State Tax Breaks to Attract Jobs: States Getting Stingier

New "Show Me" Attitude Makes Relocation Incentives Contingent on Performance;

ByABC News
April 25, 2011, 10:15 AM

April 26, 2011 -- At first glance, it might not seem extraordinary that New Jersey is offering Panasonic $102 million in tax breaks to relocate its corporate headquarters to Newark. Even today, at a time of tight budgets and taxpayer fury over government spending, state economic development departments spend lavishly to lure companies from other states, the idea being that the influx of jobs will justify the cost. Kenneth Thomas, associate professor of political science at the University of Missouri at St. Louis, says states collectively spend more than $70 billion a year on such wooing.

What's unusual in New Jersey's case, though, is that Panasonic isn't in another state. It's in New Jersey, headquartered in Secaucus, nine miles from Newark. Taxpayers, in effect, will be giving Panasonic carfare of $10.6 million per mile to make the same trip they could make for under 49 cents a mile, assuming that they drove a Honda Civic. That's according to the American Automobile Association of New Jersey.

The millions will come from a Garden State development program called the Urban Transit Hub Tax Credit, intended to promote use of public transit by giving companies an incentive to relocate facilities to any one of nine New Jersey cities designated a public transit hub.

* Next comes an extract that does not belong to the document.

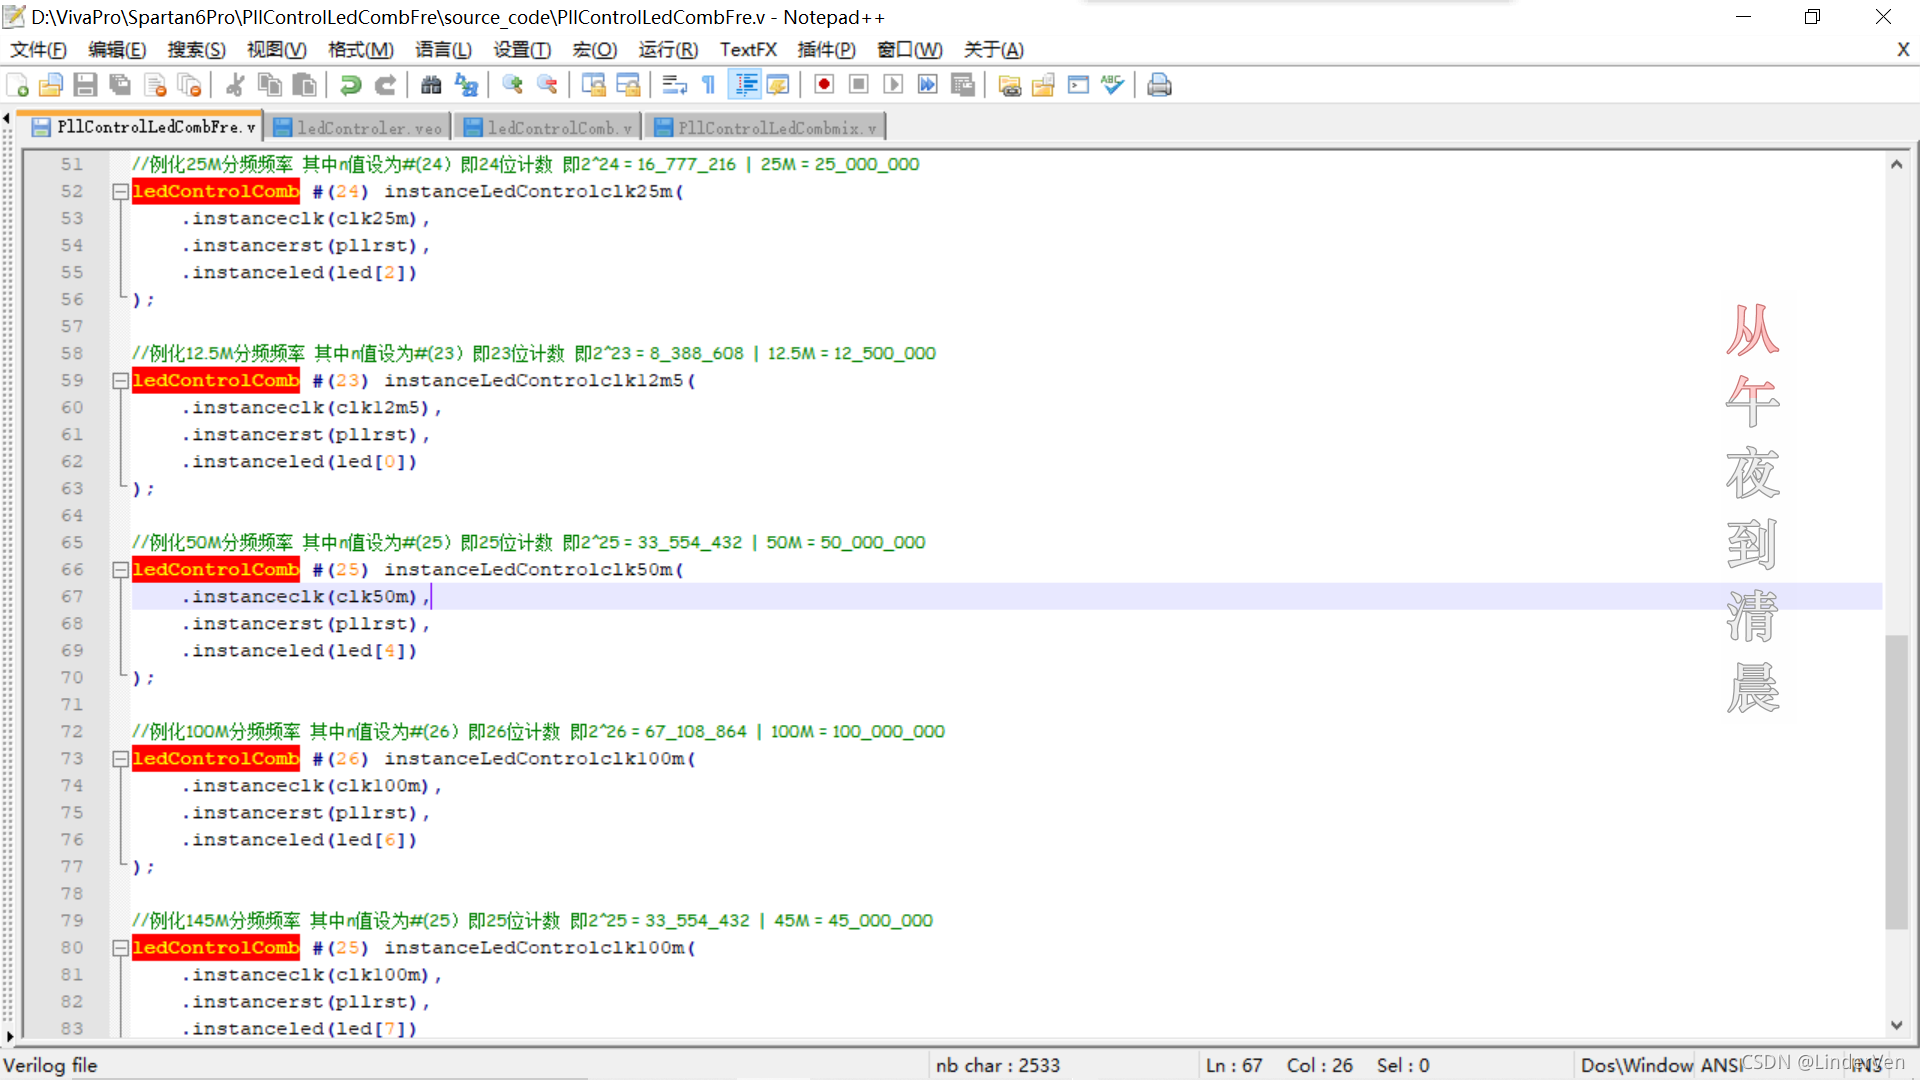The width and height of the screenshot is (1920, 1080).
Task: Click the Save file toolbar icon
Action: [85, 85]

Newark qualifies; Secaucus does not.

Secaucus stands to lose 850 jobs when the electronics firm leaves, and Secaucus deputy mayor John Bueckner isn't happy: "We're saying, basically, this is crazy! Panasonic is our largest tax-generator. Now they're moving 10 miles down the road, and the state's paying them $102 million to do it.

"We don't think that was the intent of the Hub program. It wasn't set up to help somebody move from one community to another within the state, for Newark to make a gain that costs Secaucus." It was meant, he argues, to get out-of-state companies to move jobs into the state.

A Panasonic spokesman says his company had given New Jersey notice that it was planning to relocate, and that it had received between 35 and 40 offers, including attractive ones from other states. When the deal with Newark was announced, Panasonic and the governor's office both toasted it for keeping jobs in-state.

Asks Bueckner, unimpressed, "What's to prevent another company, now, from saying the same thing: I'll move out of state unless you give me the same deal? It's something the state is going to have to take a look at, moving forward -- something that will cost us millions of dollars."

Exactly so, say critics of economic development incentives. They contend the programs don't pay off, even when designed to win jobs from out of state. As Prof. Thomas writes in an as yet unpublished op-ed piece, "At a time when state and local governments are cutting programs and collectively laying off hundreds of thousands of workers, it's time to rethink…economic development. Recent research shows that these subsidies have little net effect on…jobs."

He and others fault the programs for their lack of transparency: All a company has to do to get states to bow down and offer them the moon is to let it be known they've received an offer to relocate. They don't have to say from whom; nor do they have to prove the offer is legit.